Socialism at the EPA: Using environmental justice to spread the wealth


The Environmental Protection Agency has just shelled out $1.2 million of taxpayer dollars so 50 groups around the nation can advance their environmental justice agendas. What’s that?

According to the EPA, environmental justice is “the fair treatment and meaningful involvement of all people, regardless of race or income, in the environmental decision-making process.” The term came to being in the mid-1980s, but really ramped up usage a decade later as a proven method of advancing radical green agendas.

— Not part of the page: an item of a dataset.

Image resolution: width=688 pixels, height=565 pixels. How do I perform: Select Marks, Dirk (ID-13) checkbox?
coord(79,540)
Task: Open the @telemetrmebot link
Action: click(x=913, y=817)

Environmental justice fighters ponder such questions as, “Why do poor people have higher rates of asthma?” And based on the ensuing analysis and conclusion – that poor people may reside in housing that’s infested with cockroaches, whereas rich people do not – they then seek redress. What’s called for is some good old-fashioned income redistribution to level the playing field between the haves and have-nots.

Don’t agree? Well then, you’re guilty of environmental discrimination.

The EPA says its Dec. 6 grants will “enable non-profit organizations to conduct research, provide education and develop solutions to local health an environmental issues in low-income communities overburdened by harmful pollution.”

The money isn’t that much. One million is a drop in the bucket of federal coffers. It’s the agenda that’s problematic. Environmental justice is much less about promoting healthy air and water, and much more about pushing an elitist agenda using class warfare and socialist-minded politics.